Le Premier ministre Sébastien Lecornu a annoncé, jeudi 23 avril, un projet de loi sur le logement. Les mesures portent sur la simplification, la décentralisation et l'allègement des contraintes qui les logements à l'étiquette énergétique F et G. La première lecture du texte au Parlement est prévue pour cet été.

Dans le détail, le premier article du projet de loi lance une "troisième génération" de renouvellement urbain pour "la période 2030-2040", a indiqué Sébastien Lecornu. Si l'Agence nationale pour la rénovation urbaine et l'Union sociale pour l'habitat se réjouissent de cette nouvelle, la Fédération française du bâtiment est quant à elle plus mesurée : elle "alerte sur le trou d’air subi entre le premier et le second programme" et insiste sur le fait qu'"il faudra rapidement définir un plan d’actions réaliste compte tenu du budget de l’État et éviter le saupoudrage au risque de ne pas réussir les transformations pérennes attendues".

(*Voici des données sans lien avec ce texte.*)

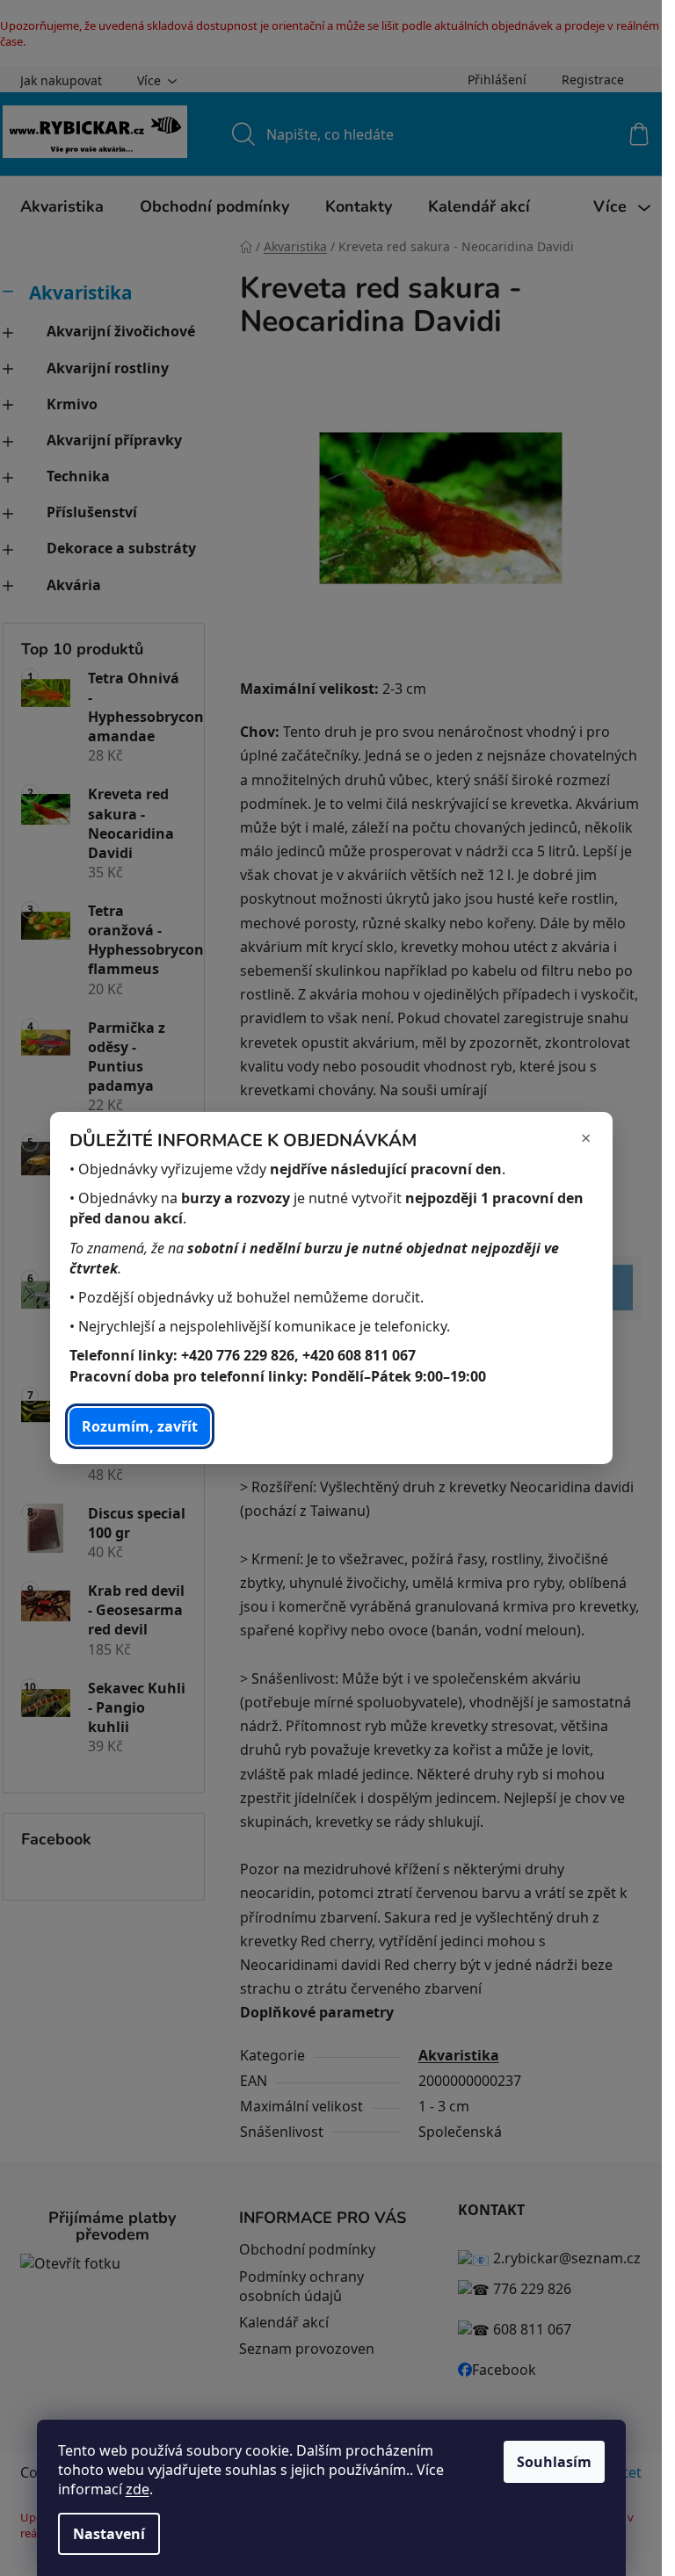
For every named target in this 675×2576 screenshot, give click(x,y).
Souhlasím (554, 2461)
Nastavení (109, 2534)
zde (137, 2489)
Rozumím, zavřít (140, 1426)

Le reste du texte vise à "simplifier, produire des logements plus vite et mieux partout sur le territoire" et rénover. L'un des objectifs est notamment de réduire le manque de logements sur le marché locatif. Pour cela, le gouvernement envisage de permettre de nouveau une mise en location des habitations considérées comme des passoires énergétiques à condition que le propriétaire s'engage à réaliser des travaux d'amélioration de la performance énergétique dans les trois ans pour les maisons individuelles et dans les cinq ans pour les appartements en copropriété.

Enfin, le statut du bailleur privé (dispositif Jeanbrun) pourrait être élargi aux maisons individuelles anciennes mais pas aux neuves. En outre, les avantages fiscaux prévus seraient conditionnés au lancement de travaux en cas d'achat d'un logement ancien. Leur montant est abaissé de 30 % à 20 % de celui de l'acquisition, avec une étiquette énergétique minimum de D.

Pour la FFB, dont la mesure est un cheval de bataille depuis des mois, salue l'initiative… à moitié. "Il faut impérativement lever cette dernière limite du neuf dans l’individuel pour permettre de répondre véritablement aux besoins et atteindre les 2 millions de logements en 2030."